What is needed is an exact copy of the entries below, from the line that contains "[Pinterest] (943, 2059)" through the final line, both included, and nothing else.
::::::::::
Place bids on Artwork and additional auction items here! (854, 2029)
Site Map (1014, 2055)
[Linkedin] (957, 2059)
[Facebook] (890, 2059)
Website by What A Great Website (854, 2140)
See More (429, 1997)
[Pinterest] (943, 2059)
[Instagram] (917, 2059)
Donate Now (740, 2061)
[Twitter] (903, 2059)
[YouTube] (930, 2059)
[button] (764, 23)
::::::::::
- _Task response_
[Pinterest] (943, 2059)
[Instagram] (917, 2059)
Donate Now (740, 2061)
[Twitter] (903, 2059)
[YouTube] (930, 2059)
[button] (764, 23)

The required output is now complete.